方法:为了确定其他候选致病基因,我们在538例CH患者中进行了下一代测序,然后使用HEK293T和Nthy-ori3.1细胞在体外证实了鉴定基因的功能,并在体内使用斑马鱼和小鼠模型生物。
结果:我们在3例CH患者中发现了一个致病性MAML2变异体和两个致病性MAMLD1变异体,它们下调了典型Notch信号。斑马鱼和用N-[N-(3,5-二氟苯乙酰基)-1-丙氨酰]-S-苯基甘氨酸叔丁基酯治疗的小鼠,γ-分泌酶抑制剂表现出甲状腺功能减退和甲状腺功能异常的临床表现。通过原代小鼠甲状腺细胞的类器官培养和转录组测序,我们证明,甲状腺细胞内的Notch信号直接影响甲状腺激素的生物合成,而不是卵泡的形成.此外,这三个变异体阻断了甲状腺激素生物合成相关基因的表达,通过HES1表达恢复。MAML2变体对规范途径和甲状腺激素生物合成均具有显性负效应。MAMLD1还通过HES3的表达来调节激素的生物合成,HES3是非经典途径的靶基因。

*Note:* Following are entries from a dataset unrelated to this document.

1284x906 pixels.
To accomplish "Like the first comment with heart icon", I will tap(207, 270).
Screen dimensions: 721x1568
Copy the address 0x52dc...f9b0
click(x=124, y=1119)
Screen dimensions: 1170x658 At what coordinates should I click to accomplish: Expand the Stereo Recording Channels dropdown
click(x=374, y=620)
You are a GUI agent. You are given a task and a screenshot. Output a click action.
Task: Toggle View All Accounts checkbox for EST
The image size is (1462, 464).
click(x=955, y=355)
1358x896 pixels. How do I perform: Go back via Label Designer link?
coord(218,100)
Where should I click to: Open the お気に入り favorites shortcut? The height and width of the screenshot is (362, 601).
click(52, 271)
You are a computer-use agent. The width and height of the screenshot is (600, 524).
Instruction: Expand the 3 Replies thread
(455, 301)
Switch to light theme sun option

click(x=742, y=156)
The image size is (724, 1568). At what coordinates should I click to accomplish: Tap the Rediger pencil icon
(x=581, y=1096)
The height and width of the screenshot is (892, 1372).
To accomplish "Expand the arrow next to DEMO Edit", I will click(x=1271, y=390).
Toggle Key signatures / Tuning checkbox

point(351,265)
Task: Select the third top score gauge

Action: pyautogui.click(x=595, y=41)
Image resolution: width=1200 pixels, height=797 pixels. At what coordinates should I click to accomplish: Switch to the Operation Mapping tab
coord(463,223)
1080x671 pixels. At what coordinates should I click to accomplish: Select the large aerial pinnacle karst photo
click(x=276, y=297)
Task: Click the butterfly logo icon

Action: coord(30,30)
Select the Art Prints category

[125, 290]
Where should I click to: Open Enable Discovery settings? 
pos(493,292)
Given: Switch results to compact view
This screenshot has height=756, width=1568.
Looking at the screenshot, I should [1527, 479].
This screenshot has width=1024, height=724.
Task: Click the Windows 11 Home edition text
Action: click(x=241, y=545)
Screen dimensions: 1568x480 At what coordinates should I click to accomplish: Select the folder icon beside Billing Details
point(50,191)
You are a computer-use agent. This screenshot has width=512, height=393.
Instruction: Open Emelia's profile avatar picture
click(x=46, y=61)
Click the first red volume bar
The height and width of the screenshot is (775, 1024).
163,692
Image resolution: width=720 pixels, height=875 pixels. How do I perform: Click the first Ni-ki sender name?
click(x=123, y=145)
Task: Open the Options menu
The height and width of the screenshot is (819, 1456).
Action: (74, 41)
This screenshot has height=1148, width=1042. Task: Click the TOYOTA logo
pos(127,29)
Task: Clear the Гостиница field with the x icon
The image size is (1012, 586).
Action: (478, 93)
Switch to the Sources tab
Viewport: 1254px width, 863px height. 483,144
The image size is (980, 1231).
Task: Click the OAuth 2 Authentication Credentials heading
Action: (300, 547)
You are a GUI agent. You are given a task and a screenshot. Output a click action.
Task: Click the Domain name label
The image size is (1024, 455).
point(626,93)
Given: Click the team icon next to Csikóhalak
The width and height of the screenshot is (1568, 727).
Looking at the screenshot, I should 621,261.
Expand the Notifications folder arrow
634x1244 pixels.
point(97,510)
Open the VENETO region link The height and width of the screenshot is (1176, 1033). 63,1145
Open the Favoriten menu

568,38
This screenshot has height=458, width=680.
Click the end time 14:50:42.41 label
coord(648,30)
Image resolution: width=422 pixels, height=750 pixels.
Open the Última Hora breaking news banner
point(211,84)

结论:这项研究在CH中确定了三个类似于策划者的家族基因变异,并揭示了规范和非规范的Notch信号传导都会影响甲状腺激素的生物合成。
方法:为了确定其他候选致病基因,我们在538例CH患者中进行了下一代测序,然后使用HEK293T和Nthy-ori3.1细胞在体外证实了鉴定基因的功能,并在体内使用斑马鱼和小鼠模型生物。
结果:我们在3例CH患者中发现了一个致病性MAML2变异体和两个致病性MAMLD1变异体,它们下调了典型Notch信号。斑马鱼和用N-[N-(3,5-二氟苯乙酰基)-1-丙氨酰]-S-苯基甘氨酸叔丁基酯治疗的小鼠,γ-分泌酶抑制剂表现出甲状腺功能减退和甲状腺功能异常的临床表现。通过原代小鼠甲状腺细胞的类器官培养和转录组测序,我们证明,甲状腺细胞内的Notch信号直接影响甲状腺激素的生物合成,而不是卵泡的形成.此外,这三个变异体阻断了甲状腺激素生物合成相关基因的表达,通过HES1表达恢复。MAML2变体对规范途径和甲状腺激素生物合成均具有显性负效应。MAMLD1还通过HES3的表达来调节激素的生物合成,HES3是非经典途径的靶基因。
结论:这项研究在CH中确定了三个类似于策划者的家族基因变异,并揭示了规范和非规范的Notch信号传导都会影响甲状腺激素的生物合成。